» **Task instructions**: Render the entries from the line containing "Click Import favorites now link" through the end of the entries as a Markdown table with the columns Row and Line. Number each line, and omit blank lines.

········

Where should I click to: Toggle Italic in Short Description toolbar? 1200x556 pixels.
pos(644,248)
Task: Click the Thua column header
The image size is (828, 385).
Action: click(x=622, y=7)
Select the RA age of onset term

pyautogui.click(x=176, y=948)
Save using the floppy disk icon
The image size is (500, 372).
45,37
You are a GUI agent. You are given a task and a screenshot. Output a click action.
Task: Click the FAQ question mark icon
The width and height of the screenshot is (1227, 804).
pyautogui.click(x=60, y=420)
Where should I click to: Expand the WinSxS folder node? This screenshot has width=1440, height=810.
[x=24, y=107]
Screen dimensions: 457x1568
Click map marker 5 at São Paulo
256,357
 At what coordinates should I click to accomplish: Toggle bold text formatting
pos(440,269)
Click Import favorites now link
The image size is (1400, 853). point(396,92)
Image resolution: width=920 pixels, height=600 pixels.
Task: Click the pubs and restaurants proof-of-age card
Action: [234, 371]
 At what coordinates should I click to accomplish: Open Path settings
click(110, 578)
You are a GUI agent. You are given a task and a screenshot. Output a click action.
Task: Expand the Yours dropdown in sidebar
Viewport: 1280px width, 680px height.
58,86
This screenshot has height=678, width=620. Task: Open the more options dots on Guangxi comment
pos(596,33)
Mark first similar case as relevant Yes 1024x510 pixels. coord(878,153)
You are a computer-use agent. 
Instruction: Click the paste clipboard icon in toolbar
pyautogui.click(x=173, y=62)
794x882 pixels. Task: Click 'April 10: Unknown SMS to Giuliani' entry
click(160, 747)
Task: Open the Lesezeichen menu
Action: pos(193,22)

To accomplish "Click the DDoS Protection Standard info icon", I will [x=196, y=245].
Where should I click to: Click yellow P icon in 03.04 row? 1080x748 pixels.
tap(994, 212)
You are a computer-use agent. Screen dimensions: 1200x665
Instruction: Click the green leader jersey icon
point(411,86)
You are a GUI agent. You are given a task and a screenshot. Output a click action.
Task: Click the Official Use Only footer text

········

» **Written solution**:
| Row | Line |
|---|---|
| 1 | Click Import favorites now link |
| 2 | The image size is (1400, 853). point(396,92) |
| 3 | Image resolution: width=920 pixels, height=600 pixels. |
| 4 | Task: Click the pubs and restaurants proof-of-age card |
| 5 | Action: [234, 371] |
| 6 |  At what coordinates should I click to accomplish: Open Path settings |
| 7 | click(110, 578) |
| 8 | You are a GUI agent. You are given a task and a screenshot. Output a click action. |
| 9 | Task: Expand the Yours dropdown in sidebar |
| 10 | Viewport: 1280px width, 680px height. |
| 11 | 58,86 |
| 12 | This screenshot has height=678, width=620. Task: Open the more options dots on Guangxi comment |
| 13 | pos(596,33) |
| 14 | Mark first similar case as relevant Yes 1024x510 pixels. coord(878,153) |
| 15 | You are a computer-use agent.  |
| 16 | Instruction: Click the paste clipboard icon in toolbar |
| 17 | pyautogui.click(x=173, y=62) |
| 18 | 794x882 pixels. Task: Click 'April 10: Unknown SMS to Giuliani' entry |
| 19 | click(160, 747) |
| 20 | Task: Open the Lesezeichen menu |
| 21 | Action: pos(193,22) |
| 22 | To accomplish "Click the DDoS Protection Standard info icon", I will [x=196, y=245]. |
| 23 | Where should I click to: Click yellow P icon in 03.04 row? 1080x748 pixels. |
| 24 | tap(994, 212) |
| 25 | You are a computer-use agent. Screen dimensions: 1200x665 |
| 26 | Instruction: Click the green leader jersey icon |
| 27 | point(411,86) |
| 28 | You are a GUI agent. You are given a task and a screenshot. Output a click action. |
| 29 | Task: Click the Official Use Only footer text |